Une ordonnance valable cinq jours

Dans tous les cas, le praticien doit rédiger une ordonnance indiquant les mentions prophylaxie ou métaphylaxie. Pour les antimicrobiens en particulier, l’ordonnance vétérinaire est valable pendant cinq jours à compter de la date de délivrance. Ce qui signifie que les médicaments doivent être délivrés dans ce délai. En outre, « la quantité prescrite du médicament est limitée à la quantité requise pour le traitement ou la thérapie en question. Pour ce qui est des médicaments antimicrobiens utilisés à des fins de métaphylaxie ou de prophylaxie, de tels médicaments ne sont prescrits que pour une durée limitée afin de couvrir la période à risque ». En plus des mentions habituelles, le document doit préciser le nom du médicament prescrit et les substances actives qu’il contient. Et « tout avertissement nécessaire pour garantir une utilisation correcte, y compris, le cas échéant, pour garantir une utilisation prudente des antimicrobiens ». L’ordonnance doit également indiquer si le médicament est utilisé dans le cadre de la cascade. Le document doit aussi indiquer la forme pharmaceutique et le dosage, la quantité prescrite, le nombre d’emballages, leur taille et le schéma posologique.

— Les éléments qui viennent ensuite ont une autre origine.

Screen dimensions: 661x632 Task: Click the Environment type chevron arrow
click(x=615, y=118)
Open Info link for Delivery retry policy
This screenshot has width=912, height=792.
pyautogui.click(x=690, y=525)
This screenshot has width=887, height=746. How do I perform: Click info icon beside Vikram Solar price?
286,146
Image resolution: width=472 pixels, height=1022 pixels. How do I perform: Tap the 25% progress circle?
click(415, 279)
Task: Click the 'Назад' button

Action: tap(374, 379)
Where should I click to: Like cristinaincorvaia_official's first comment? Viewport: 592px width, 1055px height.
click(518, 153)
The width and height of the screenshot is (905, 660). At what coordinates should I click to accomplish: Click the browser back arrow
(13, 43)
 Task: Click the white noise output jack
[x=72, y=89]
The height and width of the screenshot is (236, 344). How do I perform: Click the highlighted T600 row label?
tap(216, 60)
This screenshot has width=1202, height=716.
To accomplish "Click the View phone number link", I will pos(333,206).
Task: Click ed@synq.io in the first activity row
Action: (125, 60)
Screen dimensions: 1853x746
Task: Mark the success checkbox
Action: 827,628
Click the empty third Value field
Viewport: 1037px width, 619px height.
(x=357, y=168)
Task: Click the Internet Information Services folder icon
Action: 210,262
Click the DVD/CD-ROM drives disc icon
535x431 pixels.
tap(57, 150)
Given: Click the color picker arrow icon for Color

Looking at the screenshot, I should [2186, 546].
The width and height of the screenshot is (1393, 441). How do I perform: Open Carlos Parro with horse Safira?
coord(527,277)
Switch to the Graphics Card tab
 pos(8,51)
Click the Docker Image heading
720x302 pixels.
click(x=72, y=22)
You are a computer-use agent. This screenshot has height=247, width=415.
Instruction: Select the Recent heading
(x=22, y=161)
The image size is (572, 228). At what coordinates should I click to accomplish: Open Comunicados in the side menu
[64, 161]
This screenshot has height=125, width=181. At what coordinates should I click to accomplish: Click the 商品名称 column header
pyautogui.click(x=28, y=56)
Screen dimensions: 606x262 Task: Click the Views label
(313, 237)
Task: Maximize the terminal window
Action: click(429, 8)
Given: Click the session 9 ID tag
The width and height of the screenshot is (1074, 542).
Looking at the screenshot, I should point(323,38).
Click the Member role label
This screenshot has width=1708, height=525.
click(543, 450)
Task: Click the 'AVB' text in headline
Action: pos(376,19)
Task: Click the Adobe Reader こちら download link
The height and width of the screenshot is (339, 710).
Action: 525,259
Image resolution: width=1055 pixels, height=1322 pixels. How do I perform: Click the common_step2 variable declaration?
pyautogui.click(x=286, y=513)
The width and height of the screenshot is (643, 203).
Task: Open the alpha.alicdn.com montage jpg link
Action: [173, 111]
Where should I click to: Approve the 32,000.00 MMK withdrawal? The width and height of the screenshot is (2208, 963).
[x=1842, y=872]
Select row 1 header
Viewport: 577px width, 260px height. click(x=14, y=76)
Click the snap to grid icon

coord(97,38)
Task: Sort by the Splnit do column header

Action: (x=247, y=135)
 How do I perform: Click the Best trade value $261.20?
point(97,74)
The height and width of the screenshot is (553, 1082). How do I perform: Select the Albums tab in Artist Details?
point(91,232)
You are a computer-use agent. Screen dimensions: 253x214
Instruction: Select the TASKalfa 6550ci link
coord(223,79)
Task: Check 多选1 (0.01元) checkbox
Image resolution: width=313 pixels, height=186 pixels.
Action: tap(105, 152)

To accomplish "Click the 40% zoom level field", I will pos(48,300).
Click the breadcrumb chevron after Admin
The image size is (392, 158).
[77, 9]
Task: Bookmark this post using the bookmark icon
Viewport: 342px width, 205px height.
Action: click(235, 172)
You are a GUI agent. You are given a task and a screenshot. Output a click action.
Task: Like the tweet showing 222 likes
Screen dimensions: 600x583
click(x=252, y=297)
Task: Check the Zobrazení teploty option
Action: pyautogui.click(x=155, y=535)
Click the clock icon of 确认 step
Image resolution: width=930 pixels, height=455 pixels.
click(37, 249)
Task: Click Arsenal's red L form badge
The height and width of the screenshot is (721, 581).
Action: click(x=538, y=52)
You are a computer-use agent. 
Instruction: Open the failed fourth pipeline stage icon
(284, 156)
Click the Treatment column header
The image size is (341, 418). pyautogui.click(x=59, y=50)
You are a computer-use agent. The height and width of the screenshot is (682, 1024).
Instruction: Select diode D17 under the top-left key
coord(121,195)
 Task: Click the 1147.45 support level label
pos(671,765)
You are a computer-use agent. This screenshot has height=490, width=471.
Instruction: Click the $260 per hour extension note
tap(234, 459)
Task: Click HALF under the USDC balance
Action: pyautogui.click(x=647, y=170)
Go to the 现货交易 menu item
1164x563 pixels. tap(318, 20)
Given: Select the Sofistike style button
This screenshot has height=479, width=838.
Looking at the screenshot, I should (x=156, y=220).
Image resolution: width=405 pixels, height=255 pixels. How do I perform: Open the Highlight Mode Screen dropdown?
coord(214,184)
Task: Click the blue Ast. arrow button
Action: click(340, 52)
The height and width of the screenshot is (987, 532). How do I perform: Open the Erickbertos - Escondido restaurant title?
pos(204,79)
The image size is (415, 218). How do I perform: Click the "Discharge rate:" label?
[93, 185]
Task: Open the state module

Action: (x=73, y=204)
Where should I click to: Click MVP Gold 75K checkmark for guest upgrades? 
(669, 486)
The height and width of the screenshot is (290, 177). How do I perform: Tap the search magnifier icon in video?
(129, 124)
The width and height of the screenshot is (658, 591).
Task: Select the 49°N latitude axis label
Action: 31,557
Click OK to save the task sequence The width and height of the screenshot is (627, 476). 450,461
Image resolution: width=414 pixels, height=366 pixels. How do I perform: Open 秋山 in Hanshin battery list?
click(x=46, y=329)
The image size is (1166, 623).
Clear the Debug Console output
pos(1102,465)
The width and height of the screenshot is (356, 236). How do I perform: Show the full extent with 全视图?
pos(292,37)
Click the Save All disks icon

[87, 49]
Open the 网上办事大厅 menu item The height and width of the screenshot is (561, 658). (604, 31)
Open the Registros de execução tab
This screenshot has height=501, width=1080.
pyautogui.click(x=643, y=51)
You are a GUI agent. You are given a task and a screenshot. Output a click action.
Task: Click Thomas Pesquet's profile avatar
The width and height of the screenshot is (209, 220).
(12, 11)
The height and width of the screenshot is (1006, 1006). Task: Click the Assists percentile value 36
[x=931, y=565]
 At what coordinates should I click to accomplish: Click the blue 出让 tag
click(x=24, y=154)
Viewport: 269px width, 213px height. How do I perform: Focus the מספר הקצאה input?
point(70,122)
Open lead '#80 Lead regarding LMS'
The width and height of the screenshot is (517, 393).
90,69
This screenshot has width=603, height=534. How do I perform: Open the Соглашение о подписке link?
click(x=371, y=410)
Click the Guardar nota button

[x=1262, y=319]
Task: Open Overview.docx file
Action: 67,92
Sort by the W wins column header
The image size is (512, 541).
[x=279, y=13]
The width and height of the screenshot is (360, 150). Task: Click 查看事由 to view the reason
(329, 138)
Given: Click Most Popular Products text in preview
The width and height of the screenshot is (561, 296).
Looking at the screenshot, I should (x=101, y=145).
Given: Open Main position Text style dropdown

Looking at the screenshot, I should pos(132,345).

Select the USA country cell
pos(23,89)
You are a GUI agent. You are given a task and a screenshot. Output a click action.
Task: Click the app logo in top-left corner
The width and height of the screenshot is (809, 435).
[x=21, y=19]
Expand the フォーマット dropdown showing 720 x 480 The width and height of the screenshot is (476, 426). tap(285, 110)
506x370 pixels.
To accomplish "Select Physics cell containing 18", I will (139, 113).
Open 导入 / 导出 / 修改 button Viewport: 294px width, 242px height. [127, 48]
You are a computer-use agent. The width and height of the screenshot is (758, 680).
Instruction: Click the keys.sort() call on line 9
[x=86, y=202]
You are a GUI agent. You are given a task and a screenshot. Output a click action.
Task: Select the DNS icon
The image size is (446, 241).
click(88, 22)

1. Lire dossier La Semaine vétérinaire n°1946

Des antimicrobiens critiques

Pour réduire le risque de résistance bactérienne, une liste d’antimicrobiens réservés au traitement de certaines infections chez l’homme, établie par de l’Agence européenne des médicaments (EMA), a été soumise à la Commission européenne. La publication d’un acte d’exécution sur ce projet est encore attendue. Plusieurs antibiotiques sont concernés : les carboxypénicillines et uréidopénicillines (incluant les combinaisons avec les inhibiteurs de bêta-lactamase), le ceftobiprole et la ceftaroline, les combinaisons de céphalosporines et bêta-lactamases, les céphalosporines sidérophores (par exemple, le céfidérocol), les carbapénèmes (incluant leur association avec les bêta-lactamases), les monocactames, les dérivés de l’acide phosphonique, les glycopeptides, les lipopeptides, les oxazolidinones, les macrocycles, la plazomicine, les glycylcyclines, l’éravacycline et l’omadacycline. Des antiviraux aussi sont recommandés : l’amantadine, le baloxavir marboxil, le celgosivir, le favipiravir, le galidesivir, la lactimidomycine, le laninamivir, la métisazone, le molnupiravir, le nitazoxanide (qui est également un antiprotozoaire), l’oseltamivir, le peramivir, la ribavirine, la rimantadine, le tizoxanide, la triazavirine, l’umifénovir et le zanamivir. Seul un antiprotozoaire est cité : le nitazoxanide.